■ Task details:
Report every line of the data below that contains the word "dimensions", and treat uppercase and lowercase as different.

■ Data from a source:
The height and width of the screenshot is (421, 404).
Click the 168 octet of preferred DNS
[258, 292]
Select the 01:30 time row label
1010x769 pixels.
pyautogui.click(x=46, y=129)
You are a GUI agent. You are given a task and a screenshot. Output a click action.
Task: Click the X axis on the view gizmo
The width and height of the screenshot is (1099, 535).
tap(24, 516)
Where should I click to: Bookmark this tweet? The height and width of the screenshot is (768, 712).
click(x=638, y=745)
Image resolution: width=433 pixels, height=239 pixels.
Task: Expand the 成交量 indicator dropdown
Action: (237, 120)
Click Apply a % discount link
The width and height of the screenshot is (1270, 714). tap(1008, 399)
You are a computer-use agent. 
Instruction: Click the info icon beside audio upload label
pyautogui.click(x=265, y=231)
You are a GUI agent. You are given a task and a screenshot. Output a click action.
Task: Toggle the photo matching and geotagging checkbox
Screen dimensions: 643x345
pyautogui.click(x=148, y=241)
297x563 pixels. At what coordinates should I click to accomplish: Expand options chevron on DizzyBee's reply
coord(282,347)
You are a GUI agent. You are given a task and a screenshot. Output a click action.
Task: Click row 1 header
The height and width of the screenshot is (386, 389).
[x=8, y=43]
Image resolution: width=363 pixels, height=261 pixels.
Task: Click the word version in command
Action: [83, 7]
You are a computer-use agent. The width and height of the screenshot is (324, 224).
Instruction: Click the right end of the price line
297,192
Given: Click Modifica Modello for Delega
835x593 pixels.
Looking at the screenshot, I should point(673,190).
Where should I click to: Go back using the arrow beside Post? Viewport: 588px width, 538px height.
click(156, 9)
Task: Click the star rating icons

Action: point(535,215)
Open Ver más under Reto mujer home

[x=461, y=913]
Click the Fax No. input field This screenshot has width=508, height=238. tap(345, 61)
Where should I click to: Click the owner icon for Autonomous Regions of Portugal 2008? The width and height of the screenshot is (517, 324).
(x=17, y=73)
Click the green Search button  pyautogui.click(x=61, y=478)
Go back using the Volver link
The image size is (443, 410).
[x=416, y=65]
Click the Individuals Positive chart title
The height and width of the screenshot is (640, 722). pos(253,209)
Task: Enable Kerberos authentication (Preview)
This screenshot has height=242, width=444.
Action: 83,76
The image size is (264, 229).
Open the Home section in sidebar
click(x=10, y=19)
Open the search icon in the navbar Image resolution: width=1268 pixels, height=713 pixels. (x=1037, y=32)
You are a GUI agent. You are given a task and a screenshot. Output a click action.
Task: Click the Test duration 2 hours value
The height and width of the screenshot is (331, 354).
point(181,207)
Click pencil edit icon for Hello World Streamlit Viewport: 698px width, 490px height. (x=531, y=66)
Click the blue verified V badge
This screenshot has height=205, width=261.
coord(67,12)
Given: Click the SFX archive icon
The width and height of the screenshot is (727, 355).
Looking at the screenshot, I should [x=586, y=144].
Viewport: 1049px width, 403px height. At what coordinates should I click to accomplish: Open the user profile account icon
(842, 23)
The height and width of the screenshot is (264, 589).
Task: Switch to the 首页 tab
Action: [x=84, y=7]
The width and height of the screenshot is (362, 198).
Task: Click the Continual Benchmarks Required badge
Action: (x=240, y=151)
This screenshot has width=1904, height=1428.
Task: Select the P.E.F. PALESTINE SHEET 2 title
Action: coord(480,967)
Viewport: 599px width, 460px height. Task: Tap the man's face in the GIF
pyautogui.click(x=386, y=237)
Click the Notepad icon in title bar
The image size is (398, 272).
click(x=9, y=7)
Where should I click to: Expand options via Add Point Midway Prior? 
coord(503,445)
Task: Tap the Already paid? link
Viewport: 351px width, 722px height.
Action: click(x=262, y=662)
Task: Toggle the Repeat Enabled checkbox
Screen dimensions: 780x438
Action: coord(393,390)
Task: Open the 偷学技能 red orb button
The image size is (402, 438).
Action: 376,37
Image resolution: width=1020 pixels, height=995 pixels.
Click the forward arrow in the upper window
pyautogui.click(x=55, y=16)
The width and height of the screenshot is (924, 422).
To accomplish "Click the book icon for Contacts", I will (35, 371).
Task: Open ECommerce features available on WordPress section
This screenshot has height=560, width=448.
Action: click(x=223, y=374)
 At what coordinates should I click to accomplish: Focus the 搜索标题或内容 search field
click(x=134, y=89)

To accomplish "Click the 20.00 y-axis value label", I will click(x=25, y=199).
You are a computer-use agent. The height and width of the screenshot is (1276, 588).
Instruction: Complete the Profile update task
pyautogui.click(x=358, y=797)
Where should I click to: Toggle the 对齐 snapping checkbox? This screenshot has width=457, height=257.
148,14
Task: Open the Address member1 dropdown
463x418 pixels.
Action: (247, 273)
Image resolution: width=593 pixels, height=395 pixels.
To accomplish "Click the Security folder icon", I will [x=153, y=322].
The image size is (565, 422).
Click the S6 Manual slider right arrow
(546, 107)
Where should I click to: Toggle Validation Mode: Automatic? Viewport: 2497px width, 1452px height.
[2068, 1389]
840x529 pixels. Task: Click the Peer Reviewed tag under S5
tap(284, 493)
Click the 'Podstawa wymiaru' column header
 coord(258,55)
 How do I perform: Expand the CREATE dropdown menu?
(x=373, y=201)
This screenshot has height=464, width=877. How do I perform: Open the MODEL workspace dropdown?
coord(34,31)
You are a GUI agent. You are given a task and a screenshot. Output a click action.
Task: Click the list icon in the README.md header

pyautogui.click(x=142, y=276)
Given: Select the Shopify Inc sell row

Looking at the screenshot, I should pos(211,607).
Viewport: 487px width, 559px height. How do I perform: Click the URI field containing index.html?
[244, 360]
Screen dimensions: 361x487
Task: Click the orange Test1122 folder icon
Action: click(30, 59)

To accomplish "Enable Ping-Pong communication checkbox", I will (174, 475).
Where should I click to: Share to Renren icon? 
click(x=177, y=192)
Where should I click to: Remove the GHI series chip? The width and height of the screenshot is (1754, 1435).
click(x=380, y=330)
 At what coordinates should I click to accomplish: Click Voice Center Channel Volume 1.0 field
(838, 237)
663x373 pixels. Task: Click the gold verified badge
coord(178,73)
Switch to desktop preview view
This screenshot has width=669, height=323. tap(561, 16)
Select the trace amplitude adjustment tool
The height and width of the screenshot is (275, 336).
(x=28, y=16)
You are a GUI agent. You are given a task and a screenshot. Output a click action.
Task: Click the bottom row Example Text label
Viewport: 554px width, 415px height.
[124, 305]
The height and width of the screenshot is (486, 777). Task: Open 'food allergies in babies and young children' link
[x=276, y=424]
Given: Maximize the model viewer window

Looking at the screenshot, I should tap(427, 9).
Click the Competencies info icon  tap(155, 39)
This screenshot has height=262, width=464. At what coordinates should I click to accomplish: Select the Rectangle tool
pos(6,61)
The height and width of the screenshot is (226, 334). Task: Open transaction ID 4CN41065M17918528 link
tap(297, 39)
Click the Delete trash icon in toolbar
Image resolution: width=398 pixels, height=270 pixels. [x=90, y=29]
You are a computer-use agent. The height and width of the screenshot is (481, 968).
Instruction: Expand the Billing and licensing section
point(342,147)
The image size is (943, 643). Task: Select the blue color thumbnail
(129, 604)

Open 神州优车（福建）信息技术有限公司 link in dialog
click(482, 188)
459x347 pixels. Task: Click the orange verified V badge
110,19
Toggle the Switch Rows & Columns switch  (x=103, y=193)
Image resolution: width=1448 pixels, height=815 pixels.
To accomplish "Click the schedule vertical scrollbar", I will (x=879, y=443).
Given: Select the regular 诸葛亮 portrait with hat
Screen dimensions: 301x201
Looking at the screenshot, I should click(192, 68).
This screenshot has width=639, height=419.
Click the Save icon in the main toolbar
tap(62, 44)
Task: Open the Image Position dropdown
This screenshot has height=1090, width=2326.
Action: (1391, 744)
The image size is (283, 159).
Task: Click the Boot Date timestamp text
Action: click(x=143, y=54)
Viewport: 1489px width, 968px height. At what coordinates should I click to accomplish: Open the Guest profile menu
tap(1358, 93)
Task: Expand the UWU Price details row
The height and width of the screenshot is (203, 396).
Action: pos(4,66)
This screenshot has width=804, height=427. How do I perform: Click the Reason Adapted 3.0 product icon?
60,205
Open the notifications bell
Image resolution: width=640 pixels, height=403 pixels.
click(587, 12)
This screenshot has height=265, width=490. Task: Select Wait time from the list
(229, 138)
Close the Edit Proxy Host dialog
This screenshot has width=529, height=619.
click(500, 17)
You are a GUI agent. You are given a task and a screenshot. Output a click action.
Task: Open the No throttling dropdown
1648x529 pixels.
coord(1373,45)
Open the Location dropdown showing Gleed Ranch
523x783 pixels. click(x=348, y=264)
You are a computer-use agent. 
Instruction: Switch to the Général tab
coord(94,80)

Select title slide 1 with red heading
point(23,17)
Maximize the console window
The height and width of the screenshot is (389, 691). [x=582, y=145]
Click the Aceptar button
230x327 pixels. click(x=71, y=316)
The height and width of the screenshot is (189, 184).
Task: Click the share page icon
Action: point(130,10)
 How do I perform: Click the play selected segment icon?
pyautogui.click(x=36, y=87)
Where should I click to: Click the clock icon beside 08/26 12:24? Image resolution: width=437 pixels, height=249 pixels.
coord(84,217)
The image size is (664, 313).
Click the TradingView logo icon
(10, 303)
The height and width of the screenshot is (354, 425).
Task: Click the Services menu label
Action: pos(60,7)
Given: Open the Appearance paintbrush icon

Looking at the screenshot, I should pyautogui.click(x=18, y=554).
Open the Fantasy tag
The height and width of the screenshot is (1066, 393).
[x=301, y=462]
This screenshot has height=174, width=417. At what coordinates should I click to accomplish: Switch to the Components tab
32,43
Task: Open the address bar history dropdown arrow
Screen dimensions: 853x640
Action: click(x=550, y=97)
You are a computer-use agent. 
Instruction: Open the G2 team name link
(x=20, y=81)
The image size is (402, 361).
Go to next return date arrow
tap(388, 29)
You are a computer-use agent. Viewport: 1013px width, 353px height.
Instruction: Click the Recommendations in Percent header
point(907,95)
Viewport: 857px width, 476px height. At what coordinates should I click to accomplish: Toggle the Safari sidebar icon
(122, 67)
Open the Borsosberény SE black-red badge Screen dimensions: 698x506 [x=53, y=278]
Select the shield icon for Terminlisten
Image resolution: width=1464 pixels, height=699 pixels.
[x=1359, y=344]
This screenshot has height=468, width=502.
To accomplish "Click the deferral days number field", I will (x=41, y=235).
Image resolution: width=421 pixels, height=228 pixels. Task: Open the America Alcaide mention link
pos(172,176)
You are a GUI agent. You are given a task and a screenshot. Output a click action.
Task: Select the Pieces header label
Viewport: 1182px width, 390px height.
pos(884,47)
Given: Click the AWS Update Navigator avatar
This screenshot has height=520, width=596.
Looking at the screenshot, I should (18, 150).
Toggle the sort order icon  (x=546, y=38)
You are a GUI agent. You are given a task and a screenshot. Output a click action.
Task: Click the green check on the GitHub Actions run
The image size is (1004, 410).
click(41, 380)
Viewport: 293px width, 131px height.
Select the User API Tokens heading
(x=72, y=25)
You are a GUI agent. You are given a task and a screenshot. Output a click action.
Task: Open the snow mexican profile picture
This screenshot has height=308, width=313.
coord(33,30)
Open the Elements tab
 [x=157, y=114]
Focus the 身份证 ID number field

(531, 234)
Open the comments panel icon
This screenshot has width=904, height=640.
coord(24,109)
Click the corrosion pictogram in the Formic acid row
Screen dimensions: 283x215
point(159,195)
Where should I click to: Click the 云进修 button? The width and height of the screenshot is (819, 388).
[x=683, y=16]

■ Full solution:
Screen dimensions: 643x345
Screen dimensions: 780x438
Screen dimensions: 361x487
Screen dimensions: 301x201
Screen dimensions: 853x640
Open the Borsosberény SE black-red badge Screen dimensions: 698x506 [x=53, y=278]
Screen dimensions: 283x215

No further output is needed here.